Tentiamo un esperimento mentale: al referendum del prossimo 22/23 marzo ha vinto il sì. Televisioni e giornali sono per lo più mobilitati a esaltare “le magnifiche sorti e progressive” che attendono il paese dopo questa epocale riforma completamente ininfluente per quanto riguarda i tempi e l’efficienza della giustizia, Giorgia Meloni si autoproclama regina d’Italia per diritto divino e il ministro della giustizia Carlo Nordio aumenta la dose quotidiana di spritz.
Dopo qualche settimana, il governo inizia una campagna mediatica indirizzata contro i pubblici ministeri, rei di perseguire i reati secondo priorità sgradite al governo.
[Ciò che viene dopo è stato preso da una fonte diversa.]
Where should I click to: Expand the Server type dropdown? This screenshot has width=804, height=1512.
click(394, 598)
Non è difficile convincere l’opinione pubblica che sia meglio occuparsi prima di scippi, violenze durante le manifestazioni, furti vicino alle stazioni ferroviarie, spaccio di stupefacenti per strada e altri reati urbani piuttosto che di corruzione, falso in bilancio, evasione e frode fiscale, bancarotta, concussione, appropriazione indebita…
Dopo un paio di mesi di martellamento televisivo e social, forte di un consenso scontato, la maggioranza approva una legge che stabilisce su quali reati si debba indagare con urgenza, e quali si possano perseguire successivamente. Cioè mai, visto che non viene previsto nessuno stanziamento per rendere più efficiente il sistema giudiziario. Quindi, via libera alla delinquenza dei colletti bianchi. La zona franca diventa una prateria sterminata.
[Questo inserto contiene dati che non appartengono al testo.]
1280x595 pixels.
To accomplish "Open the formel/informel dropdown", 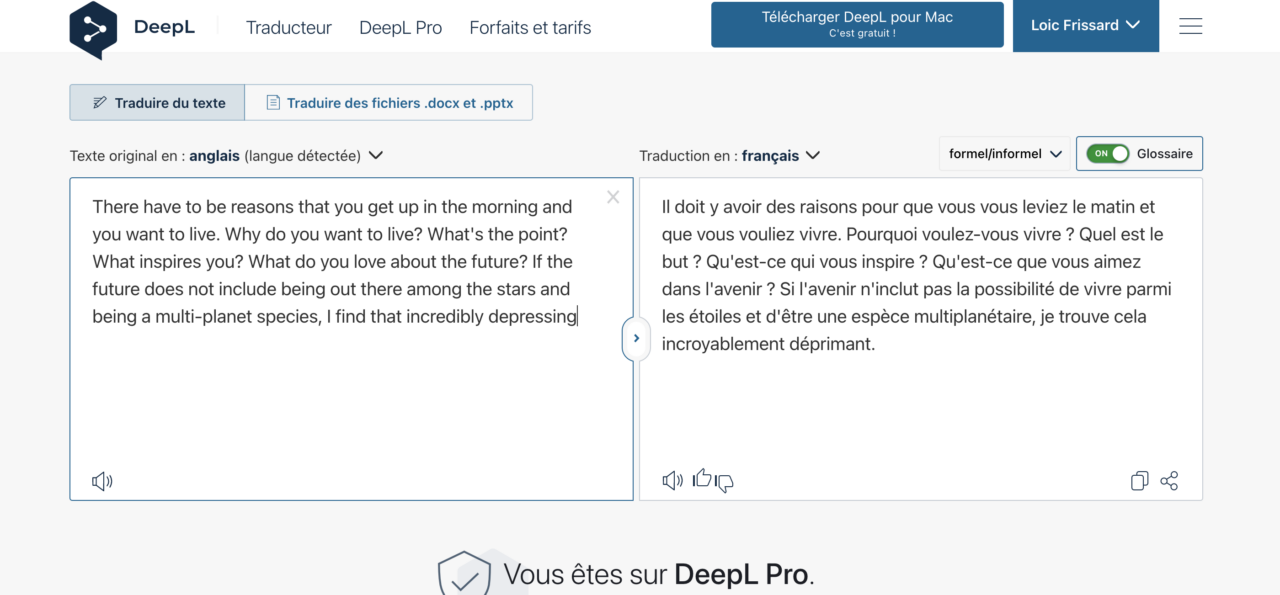I will (1003, 153).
Spiegare a milioni di cittadini che i reati finanziari non sono affatto secondari è impresa ardua. Eppure, sono proprio questi a svuotare le casse dello stato, riducendo le risorse destinate a sanità, scuola, pensioni, welfare…
Ma, non basta. Ormai hanno preso la mano. Come il ministro degli esteri Antonio Tajani in un momento di sincerità aveva già anticipato prima del referendum, il passo successivo dell’escalation impunitaria è sottrarre la gestione della polizia giudiziaria ai pm per sottoporla al ministro della giustizia. A scanso di equivoci, non sia mai ci fosse qualche pubblico ministero particolarmente zelante che trovi il tempo per indagare qualche politico, o qualche amico dei politici.
Le intercettazioni sono già state limitate a 45 giorni, la legge sull’avviso di arresto è già in vigore da un anno, le iniziative della Corte dei Conti contro le ruberie e gli sprechi ai danni dell’erario pubblico sono già state azzoppate da una riforma portata a termine poco dopo lo scorso Natale, che prescrive ai magistrati contabili di accertare il dolo (spesso indimostrabile) degli amministratori infedeli e che ha ridotto il risarcimento in caso di condanna al 30% del maltolto.
A questo punto, senza polizia giudiziaria, con le priorità delle indagini da fare stabilita dal governo, completamente privi di risorse, finalmente i pm si daranno pace e lasceranno in pace la politica.
Se a qualcuno venisse in mente di scendere in piazza contro questa deriva impunitaria e illiberale, con la scusa che stanno tornando le Brigate Rosse, sono già state varate leggi liberticide come il fermo preventivo e l’allargamento delle maglie della legittima difesa per forze dell’ordine e cittadini. Perciò, cortei e manifestazioni sono a rischio e pericolo di chi non ha ancora capito come tira il vento e si ostina a voler protestare.
La casta ha messo al sicuro se stessa da ogni punto di vista, in barba ai diritti, all’eguaglianza di fronte alla legge, alla giustizia e anche al pudore. E lo ha fatto riuscendo perfino a persuadere i più di avere “legge e ordine” come faro ispiratore. Finalmente il disegno autoritario è compiuto.
A suggello dell’impresa, manca solo il premierato. Ci stanno lavorando.